March 22, 2008
March 21, 2008
Failure as Destination
I was listening to The Microphones and Neutral Milk Hotel today. I was thinking about the lo-fi sound; the fuzzes and pops, the slightly off-key singing, the less than perfect musicianship, etc., and I realized that this is what makes it beautiful. Their failure is beautiful. The implied impossibility of expressing themselves to the full extent of their vision is endearing. It is like when a kindergartener writes you a letter and some of the letters are backwards, and the text slopes down to the right and gets squeezed on the edge of the page. But through trying so hard you can see, and in some way better than looking directly at it, the true beauty of what they are trying to do. It is like looking at a bunch of clouds passing over the sun. All the cracks and different opacities and god rays are what are impressive. Looking directly at the sun is just blinding. In fact it’s impossible unless you are looking through some sort of filter, be it the clouds, sunglasses, or the atmosphere itself during sunset. So if the source of art is pure beauty, or pure emotion, or pure something, then art is simply a filter put in place so that we can look directly at it. Instead of art as a producer of beauty, it is a reducer, which breaks things down to a manageable size and intensity.
Four and Rit Memories.


March 16, 2008
March 14, 2008
Birth days
Tuesday was my birthday, and it was also the day my Uncle died. It was definitely a shock, but not totally unexpected. My Uncle never was in the best of health. My family didn’t tell me until Wednesday though. They didn’t want to taint my celebration of life with the darkness of death. I wish they would have though. I’m not one for getting trashed and celebrating my birthday like it is New Years; it’s more of a personal New Year. Viewing my Uncle’s death through the lens of my birthday isn’t necessarily a bad thing, it’s made me take a more serious look at what another year means.

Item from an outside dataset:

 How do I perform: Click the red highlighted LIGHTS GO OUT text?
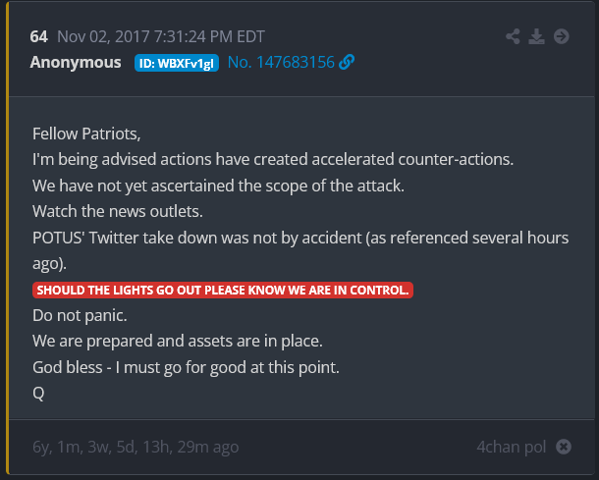tap(223, 290)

It is strange because on Monday I began to think about death in a new way. As a young person death has been something relegated to otherness. It has always been far away from me, both in a sense of time and physical and emotional distance. Not many of my relatives have died and I’ve never had any close calls myself. I am not saying that I haven’t thought about it. I have thought about death a great deal, but always in an abstract sense, like thinking about a science experiment. The other day I started thinking about my death. I stopped thinking about death as an abstract distant event and thought of it instead as something that is going to happen to me. It is something that I will encounter; something that I will have to deal with in some way. I know this seems obvious, and it is a thought that I just assumed was already in place. Of course I am going to die, eventually, but I always kept that thought at a distance so as not to permeate me. On Monday I let it in. It is genuinely horrifying, and anyone who says death doesn’t scare them is a liar or delusional. Death is the opposite of everything we know, it is the ultimate unknown. It is odd how I thought about death so seriously the day before (possibly the day of, they don’t know the exact time of death) my Uncle passed away. It makes me wonder if it is more than coincidence. Maybe there is such thing as emotional gravity, and when something you had a connection with disappears you feel it. Like when twins know when the other one is hurt or in trouble. I also found this poem by Cid Corman on Wednesday night:
Hey – it
aint just
any
one who
dies: it’s
you. That’s
what makes
today
so clear.
March 9, 2008
March 5, 2008
I Heart Photograph
I was very excited to learn that I am going to be included in the IHeartPhotograph show “Is it possible to make a photograph of New Jersey no matter where you are in the world?” Then I was significantly less excited when I realized that everyone who entered got in. Buzzkill. I still think the thematic premise of the show is great though. Plus I get a pdf with all of the other work from the show too, which I will be happy to send anyone once I get it. So if you are in South Orange, New Jersey from April 6 – May 25, stop by the Pierro Gallery, to see my prints at the glorious size of 5×7 inches.
Although I am still in full support of this show, it does remind me of something I read about the Maysles brothers who made the cult classic documentary Grey Gardens. It said something to the effect that good documentary filmmakers realize that their subjects are far more interesting than anything they themselves could say about them. It poses an interesting parallel for the IHeartPhotograph show. Will the conceptual framework overshadow the work contained therein? Is the work being used to illustrate a point it was not initially intended for, and therefore being subverted and overpowered by this imposed structure? Is Google itself more interesting than the results you can get on it?